§ TASK DIRECTIONS: Please write every entry out again, exactly as it reads below.

§ ENTRIES PROVIDED:
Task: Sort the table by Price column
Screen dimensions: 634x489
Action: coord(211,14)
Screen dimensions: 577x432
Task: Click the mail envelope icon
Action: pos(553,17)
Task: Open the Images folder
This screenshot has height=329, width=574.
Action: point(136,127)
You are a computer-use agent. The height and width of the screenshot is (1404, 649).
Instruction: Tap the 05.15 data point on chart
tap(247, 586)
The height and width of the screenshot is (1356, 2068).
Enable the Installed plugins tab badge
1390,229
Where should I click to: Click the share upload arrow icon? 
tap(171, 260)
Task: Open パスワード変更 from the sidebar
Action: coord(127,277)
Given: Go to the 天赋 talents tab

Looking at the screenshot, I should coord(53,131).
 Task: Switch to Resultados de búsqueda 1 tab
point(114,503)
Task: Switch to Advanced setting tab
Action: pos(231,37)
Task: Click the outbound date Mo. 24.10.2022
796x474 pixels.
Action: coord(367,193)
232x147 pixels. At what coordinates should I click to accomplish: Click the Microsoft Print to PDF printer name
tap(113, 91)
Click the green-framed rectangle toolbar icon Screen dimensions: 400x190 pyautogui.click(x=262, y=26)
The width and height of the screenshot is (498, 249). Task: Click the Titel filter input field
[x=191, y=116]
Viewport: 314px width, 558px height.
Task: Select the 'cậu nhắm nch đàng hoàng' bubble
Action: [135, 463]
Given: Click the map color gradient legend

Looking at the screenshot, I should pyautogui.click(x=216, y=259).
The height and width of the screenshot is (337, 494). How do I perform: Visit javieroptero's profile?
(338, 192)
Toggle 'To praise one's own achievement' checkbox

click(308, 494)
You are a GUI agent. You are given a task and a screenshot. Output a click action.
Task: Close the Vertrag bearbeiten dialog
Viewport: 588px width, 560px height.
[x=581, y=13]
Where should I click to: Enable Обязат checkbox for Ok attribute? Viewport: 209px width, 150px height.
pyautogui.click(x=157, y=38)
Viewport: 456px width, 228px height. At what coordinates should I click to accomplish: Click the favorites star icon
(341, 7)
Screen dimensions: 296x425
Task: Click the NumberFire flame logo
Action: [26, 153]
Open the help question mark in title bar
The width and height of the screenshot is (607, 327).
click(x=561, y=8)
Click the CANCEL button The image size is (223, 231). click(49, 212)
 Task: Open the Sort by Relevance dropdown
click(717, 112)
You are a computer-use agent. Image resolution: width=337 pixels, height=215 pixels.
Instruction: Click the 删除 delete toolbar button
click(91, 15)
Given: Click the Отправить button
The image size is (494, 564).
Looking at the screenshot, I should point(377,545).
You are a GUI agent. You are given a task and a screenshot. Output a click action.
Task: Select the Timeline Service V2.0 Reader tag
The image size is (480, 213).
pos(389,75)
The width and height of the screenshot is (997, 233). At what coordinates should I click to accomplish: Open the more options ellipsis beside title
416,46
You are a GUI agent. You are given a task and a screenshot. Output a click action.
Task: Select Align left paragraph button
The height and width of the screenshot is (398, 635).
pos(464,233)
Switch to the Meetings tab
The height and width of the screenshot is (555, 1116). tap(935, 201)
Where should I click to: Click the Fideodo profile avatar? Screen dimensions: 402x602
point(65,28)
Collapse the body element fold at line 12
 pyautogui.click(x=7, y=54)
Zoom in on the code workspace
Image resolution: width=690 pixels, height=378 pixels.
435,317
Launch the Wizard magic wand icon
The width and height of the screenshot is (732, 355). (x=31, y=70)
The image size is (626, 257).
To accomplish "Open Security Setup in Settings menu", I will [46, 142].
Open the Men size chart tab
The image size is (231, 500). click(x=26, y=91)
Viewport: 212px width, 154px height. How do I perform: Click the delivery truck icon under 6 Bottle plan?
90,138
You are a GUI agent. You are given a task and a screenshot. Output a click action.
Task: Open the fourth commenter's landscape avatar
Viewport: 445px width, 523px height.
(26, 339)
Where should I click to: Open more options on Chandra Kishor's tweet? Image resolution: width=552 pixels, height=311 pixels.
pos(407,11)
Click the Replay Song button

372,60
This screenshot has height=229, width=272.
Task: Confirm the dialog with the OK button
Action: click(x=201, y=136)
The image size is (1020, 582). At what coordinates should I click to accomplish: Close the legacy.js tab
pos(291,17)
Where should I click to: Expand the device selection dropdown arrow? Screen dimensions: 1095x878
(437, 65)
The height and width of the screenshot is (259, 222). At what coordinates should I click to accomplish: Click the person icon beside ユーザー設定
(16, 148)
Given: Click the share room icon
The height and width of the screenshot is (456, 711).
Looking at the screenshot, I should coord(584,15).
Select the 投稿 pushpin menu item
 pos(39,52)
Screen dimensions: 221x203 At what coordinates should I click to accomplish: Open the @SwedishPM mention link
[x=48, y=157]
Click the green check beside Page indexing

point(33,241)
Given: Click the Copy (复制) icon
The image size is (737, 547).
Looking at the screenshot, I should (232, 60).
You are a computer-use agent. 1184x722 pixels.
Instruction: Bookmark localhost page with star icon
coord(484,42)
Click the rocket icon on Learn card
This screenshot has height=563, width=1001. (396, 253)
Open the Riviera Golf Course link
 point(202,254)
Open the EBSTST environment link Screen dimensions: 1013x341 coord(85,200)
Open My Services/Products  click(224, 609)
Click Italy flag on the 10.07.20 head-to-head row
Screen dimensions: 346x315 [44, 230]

§ RESULT OF THIS TASK:
Task: Sort the table by Price column
Screen dimensions: 634x489
Action: coord(211,14)
Screen dimensions: 577x432
Task: Click the mail envelope icon
Action: pos(553,17)
Task: Open the Images folder
This screenshot has height=329, width=574.
Action: point(136,127)
You are a computer-use agent. The height and width of the screenshot is (1404, 649).
Instruction: Tap the 05.15 data point on chart
tap(247, 586)
The height and width of the screenshot is (1356, 2068).
Enable the Installed plugins tab badge
1390,229
Where should I click to: Click the share upload arrow icon? 
tap(171, 260)
Task: Open パスワード変更 from the sidebar
Action: coord(127,277)
Given: Go to the 天赋 talents tab

Looking at the screenshot, I should coord(53,131).
 Task: Switch to Resultados de búsqueda 1 tab
point(114,503)
Task: Switch to Advanced setting tab
Action: pos(231,37)
Task: Click the outbound date Mo. 24.10.2022
796x474 pixels.
Action: coord(367,193)
232x147 pixels. At what coordinates should I click to accomplish: Click the Microsoft Print to PDF printer name
tap(113, 91)
Click the green-framed rectangle toolbar icon Screen dimensions: 400x190 pyautogui.click(x=262, y=26)
The width and height of the screenshot is (498, 249). Task: Click the Titel filter input field
[x=191, y=116]
Viewport: 314px width, 558px height.
Task: Select the 'cậu nhắm nch đàng hoàng' bubble
Action: [135, 463]
Given: Click the map color gradient legend

Looking at the screenshot, I should pyautogui.click(x=216, y=259).
The height and width of the screenshot is (337, 494). How do I perform: Visit javieroptero's profile?
(338, 192)
Toggle 'To praise one's own achievement' checkbox

click(308, 494)
You are a GUI agent. You are given a task and a screenshot. Output a click action.
Task: Close the Vertrag bearbeiten dialog
Viewport: 588px width, 560px height.
[x=581, y=13]
Where should I click to: Enable Обязат checkbox for Ok attribute? Viewport: 209px width, 150px height.
pyautogui.click(x=157, y=38)
Viewport: 456px width, 228px height. At what coordinates should I click to accomplish: Click the favorites star icon
(341, 7)
Screen dimensions: 296x425
Task: Click the NumberFire flame logo
Action: [26, 153]
Open the help question mark in title bar
The width and height of the screenshot is (607, 327).
click(x=561, y=8)
Click the CANCEL button The image size is (223, 231). click(49, 212)
 Task: Open the Sort by Relevance dropdown
click(717, 112)
You are a computer-use agent. Image resolution: width=337 pixels, height=215 pixels.
Instruction: Click the 删除 delete toolbar button
click(91, 15)
Given: Click the Отправить button
The image size is (494, 564).
Looking at the screenshot, I should point(377,545).
You are a GUI agent. You are given a task and a screenshot. Output a click action.
Task: Select the Timeline Service V2.0 Reader tag
The image size is (480, 213).
pos(389,75)
The width and height of the screenshot is (997, 233). At what coordinates should I click to accomplish: Open the more options ellipsis beside title
416,46
You are a GUI agent. You are given a task and a screenshot. Output a click action.
Task: Select Align left paragraph button
The height and width of the screenshot is (398, 635).
pos(464,233)
Switch to the Meetings tab
The height and width of the screenshot is (555, 1116). tap(935, 201)
Where should I click to: Click the Fideodo profile avatar? Screen dimensions: 402x602
point(65,28)
Collapse the body element fold at line 12
 pyautogui.click(x=7, y=54)
Zoom in on the code workspace
Image resolution: width=690 pixels, height=378 pixels.
435,317
Launch the Wizard magic wand icon
The width and height of the screenshot is (732, 355). (x=31, y=70)
The image size is (626, 257).
To accomplish "Open Security Setup in Settings menu", I will [46, 142].
Open the Men size chart tab
The image size is (231, 500). click(x=26, y=91)
Viewport: 212px width, 154px height. How do I perform: Click the delivery truck icon under 6 Bottle plan?
90,138
You are a GUI agent. You are given a task and a screenshot. Output a click action.
Task: Open the fourth commenter's landscape avatar
Viewport: 445px width, 523px height.
(26, 339)
Where should I click to: Open more options on Chandra Kishor's tweet? Image resolution: width=552 pixels, height=311 pixels.
pos(407,11)
Click the Replay Song button

372,60
This screenshot has height=229, width=272.
Task: Confirm the dialog with the OK button
Action: click(x=201, y=136)
The image size is (1020, 582). At what coordinates should I click to accomplish: Close the legacy.js tab
pos(291,17)
Where should I click to: Expand the device selection dropdown arrow? Screen dimensions: 1095x878
(437, 65)
The height and width of the screenshot is (259, 222). At what coordinates should I click to accomplish: Click the person icon beside ユーザー設定
(16, 148)
Given: Click the share room icon
The height and width of the screenshot is (456, 711).
Looking at the screenshot, I should coord(584,15).
Select the 投稿 pushpin menu item
 pos(39,52)
Screen dimensions: 221x203 At what coordinates should I click to accomplish: Open the @SwedishPM mention link
[x=48, y=157]
Click the green check beside Page indexing

point(33,241)
Given: Click the Copy (复制) icon
The image size is (737, 547).
Looking at the screenshot, I should (232, 60).
You are a computer-use agent. 1184x722 pixels.
Instruction: Bookmark localhost page with star icon
coord(484,42)
Click the rocket icon on Learn card
This screenshot has height=563, width=1001. (396, 253)
Open the Riviera Golf Course link
 point(202,254)
Open the EBSTST environment link Screen dimensions: 1013x341 coord(85,200)
Open My Services/Products  click(224, 609)
Click Italy flag on the 10.07.20 head-to-head row
Screen dimensions: 346x315 [44, 230]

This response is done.